In the day-to-day of a small business, what ends up in a penalty is almost always the GDPR: a leak or an improper handling of personal data. The AI Act also provides for penalties, with tiers that depend on the seriousness of the infringement, and the highest ones are reserved for the prohibited uses. I won’t give you figures because the exact amounts depend on factors I can’t promise you here without misleading you. Keep the order of magnitude: skipping a prohibition is the most expensive thing, and mishandling people’s data is the most likely.

Telling apart what AI really can do from what you’ll be sold that it can, and using it with judgment instead of by fashion, is exactly what we work on in the course AI without hype. It’s not about learning to program: it’s about making better decisions on where to put this technology in your business and where not to.

One new concept every week

Sources

  1. Regulation (EU) 2024/1689 (AI Act), EUR-Lex: definitions of provider and of deployer, and the deployer’s human-oversight obligations for high-risk systems (Article 26).
  2. Regulatory framework on AI, European Commission: classification into four risk levels and the AI Act’s phased application schedule.
  3. Article 4: AI literacy, AI Act: AI literacy obligation for providers and deployers, enforceable since 2 February 2025.
  4. Regulation (EU) 2016/679 (GDPR), EUR-Lex: concept of personal data, processing, processor and international transfers.
  5. Spanish Data Protection Agency (AEPD): Spain’s data-protection authority and its guidance on artificial intelligence.

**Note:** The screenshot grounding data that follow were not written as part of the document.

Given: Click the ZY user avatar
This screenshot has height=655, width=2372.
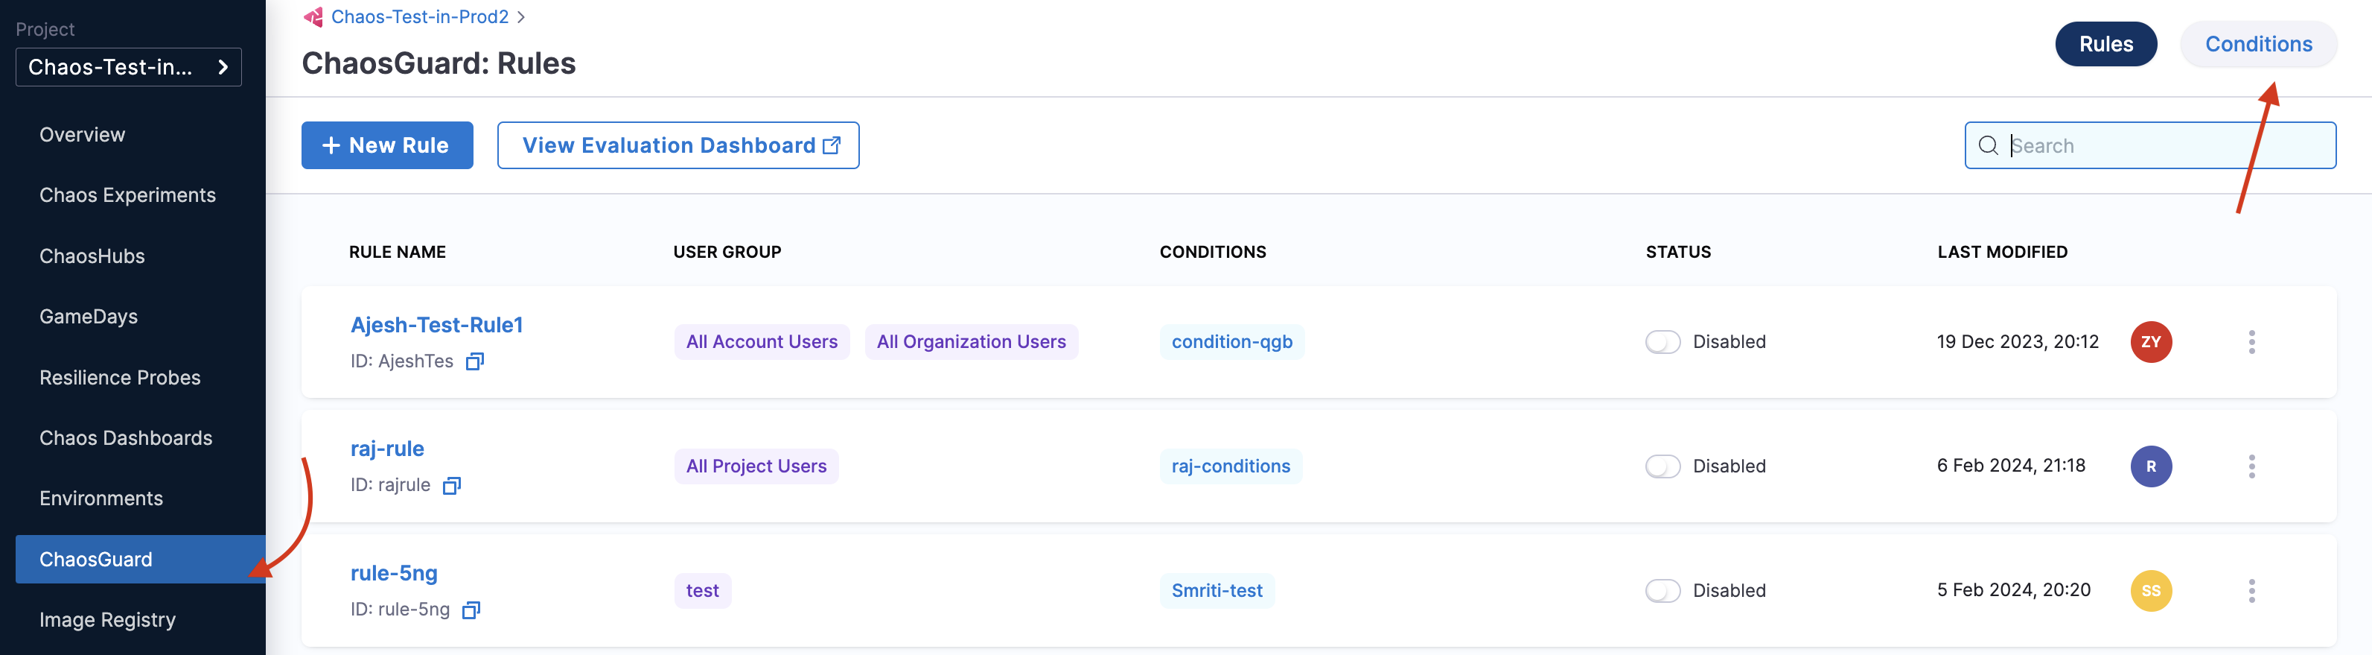Looking at the screenshot, I should pyautogui.click(x=2150, y=342).
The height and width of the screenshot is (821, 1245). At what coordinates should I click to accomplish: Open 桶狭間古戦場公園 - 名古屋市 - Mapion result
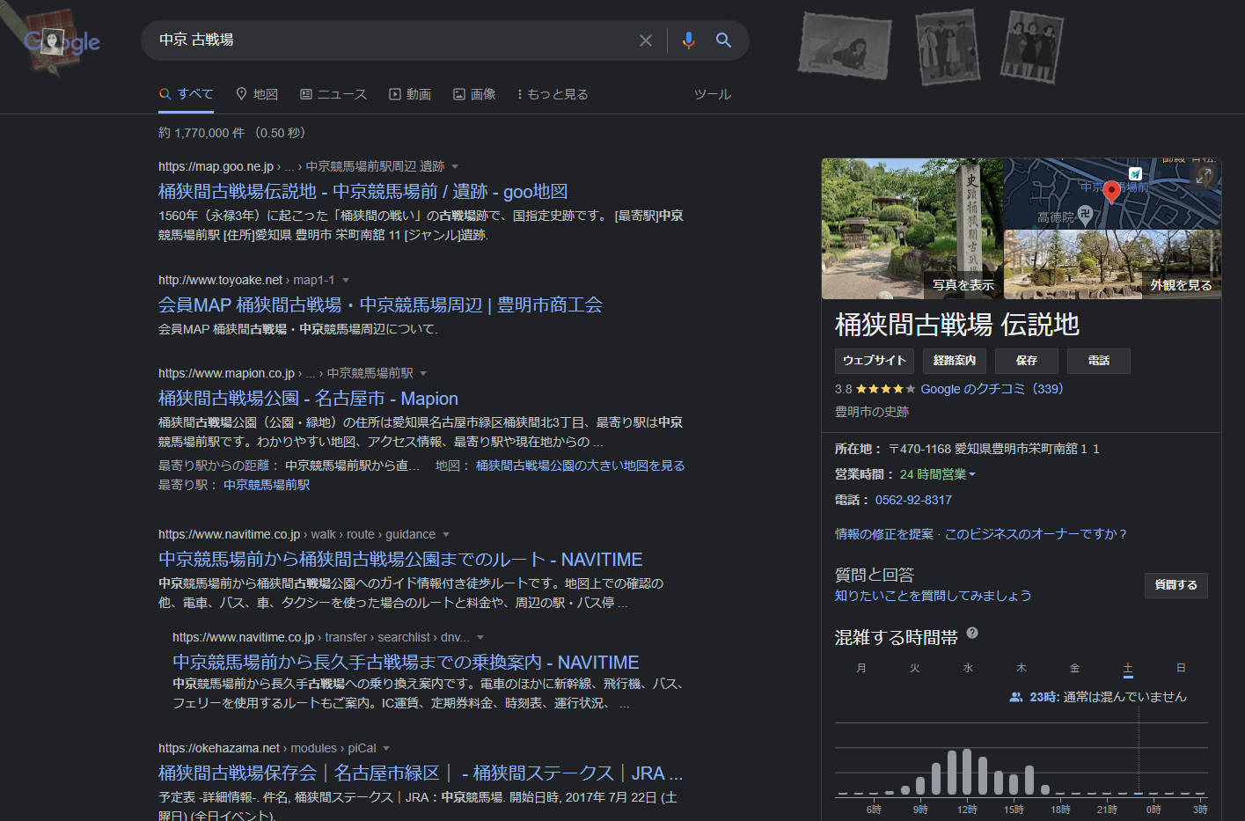click(x=308, y=399)
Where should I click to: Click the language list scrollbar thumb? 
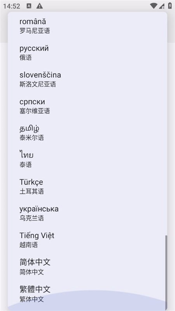tap(166, 271)
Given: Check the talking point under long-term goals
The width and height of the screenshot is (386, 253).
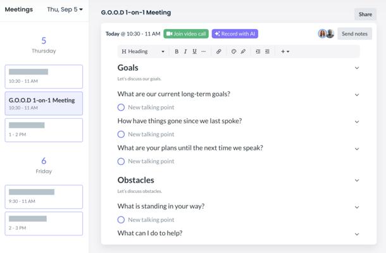Looking at the screenshot, I should click(121, 108).
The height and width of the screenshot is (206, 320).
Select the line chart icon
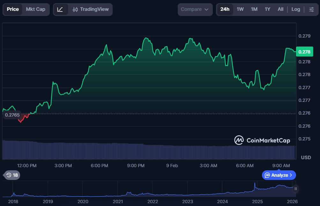click(60, 10)
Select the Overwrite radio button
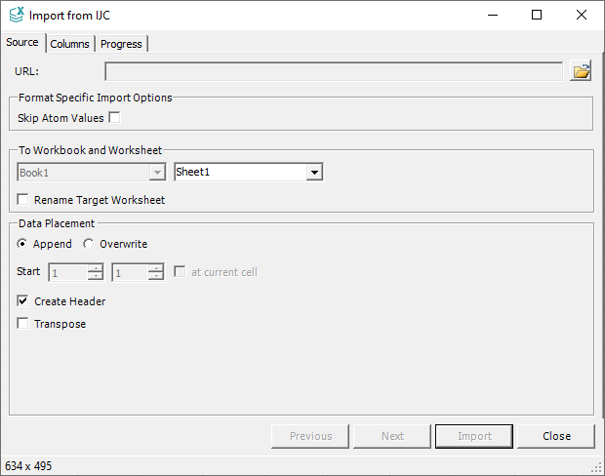 coord(89,244)
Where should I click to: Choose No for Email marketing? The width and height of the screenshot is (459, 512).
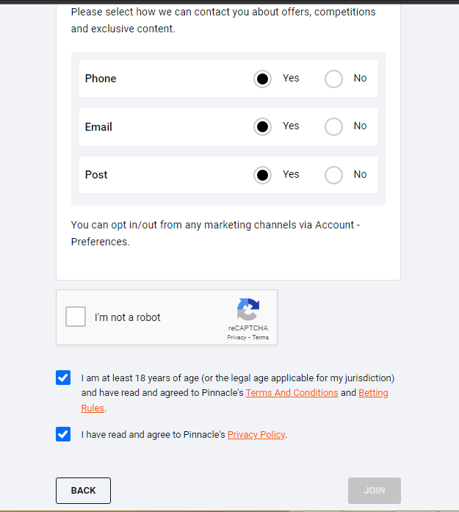333,126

Frequently asked questions

Is my company bound by the AI Act if we only use ChatGPT and similar tools?

For the most part, no. If you only use third-party AI tools in your activity, you’re a deployer, not a provider, and the weight of the regulation falls on whoever builds the system. What does apply to you right away is giving your team basic training in using those tools, and the transparency rules if you operate a chatbot or publish generated content.

Can I put my customers’ data into an AI tool to help me?

It depends on which version you use. In a free consumer version, designed for personal use, putting in customer data is a processing of personal data without the guarantees the GDPR requires, and that’s where the problems come. In a contracted enterprise version, where the provider signs on as a processor and commits on security and confidentiality, things change. The key word is contract.

What happens if I use AI to help decide who I hire or who I give credit to?

You enter high-risk territory, because that decision directly affects a person’s life. It’s not prohibited, but real human oversight is required of you: someone with competence and authority has to review and be able to correct the decision, not just sign off on what the machine suggests. And since there’s personal data involved, the GDPR also comes into play.

Do I have to warn my customers that they’re talking to an AI?

Yes. A customer-support chatbot falls under the limited risk level, whose main obligation is transparency. A person has the right to know they’re interacting with a machine and not a human, and also to know when a piece of content was generated by an AI. You don’t need a huge legal notice: it’s enough that it’s clear.

What fines does the AI Act provide for?

It provides for penalties in tiers according to the seriousness of the infringement, and the highest amounts are reserved for skipping the prohibited uses of the unacceptable level. I won’t give you a specific figure because the real amount depends on circumstances only a professional can assess in your case. The useful thing you can hold on to is the hierarchy: what’s prohibited is the most expensive, and in everyday practice what ends up fined most is the poor handling of personal data under the GDPR.

Where do I start tomorrow without spending a fortune?

With the folder. Make an inventory of which AI tools your team uses and what for, mark which ones touch people’s data and check whether those use a contracted version or a free consumer one. With just that you already cut most of the real risk, which is almost never the AI Act and almost always a customer’s data in the wrong place. Training the team in those two or three basic precautions is the second step, and it doesn’t cost money either.